• [Task to carry out] Change "icon" to "button" in the items below, starting at the line that contains "Expand the 앱 지원 section chevron" and ending at the line that contains "point(185,43)". Give back only those lines with nothing else altered, and leave out the pictures.

• [Provided records]
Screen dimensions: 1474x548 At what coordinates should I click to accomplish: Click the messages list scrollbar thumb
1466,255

...

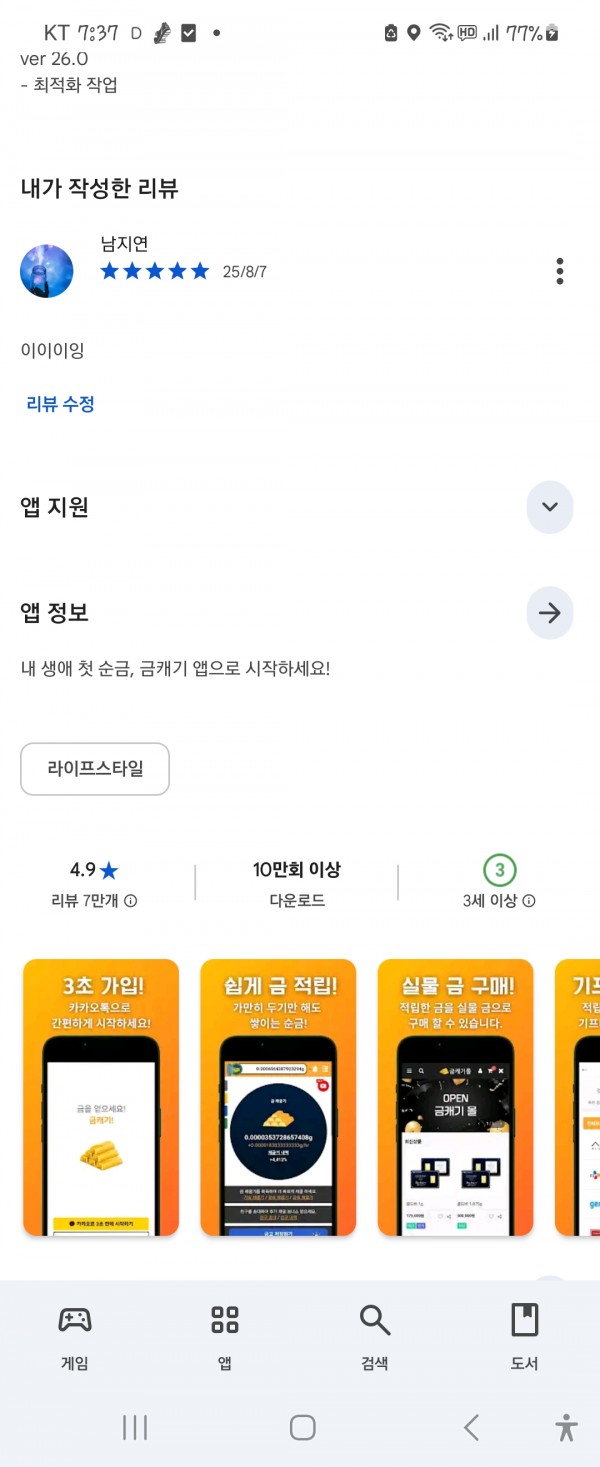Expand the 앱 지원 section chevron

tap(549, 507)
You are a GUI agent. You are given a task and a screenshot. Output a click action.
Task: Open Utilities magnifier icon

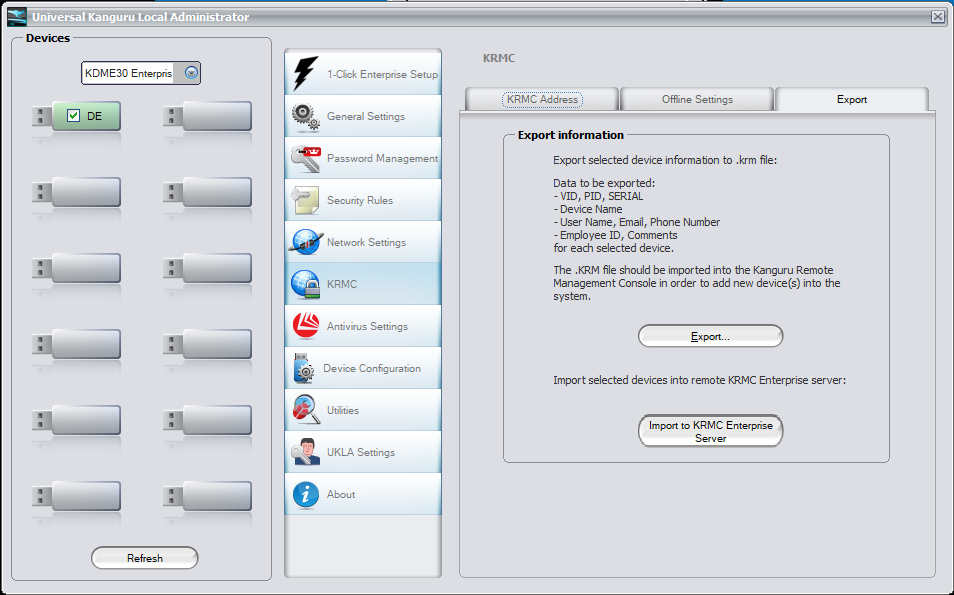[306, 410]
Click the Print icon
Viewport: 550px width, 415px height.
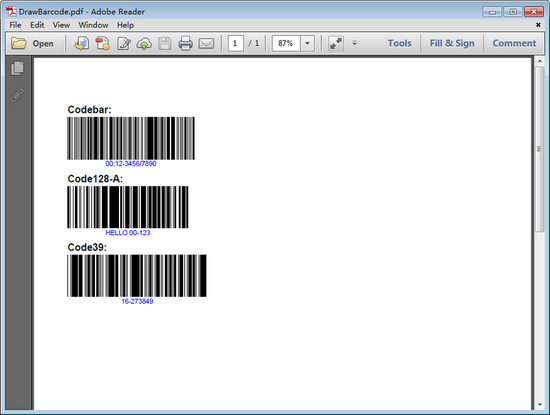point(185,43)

• [Task solution]
Expand the 앱 지원 section chevron

tap(549, 507)
You are a GUI agent. You are given a task and a screenshot. Output a click action.
Task: Open Utilities magnifier button

[306, 410]
Click the Print button
Viewport: 550px width, 415px height.
point(185,43)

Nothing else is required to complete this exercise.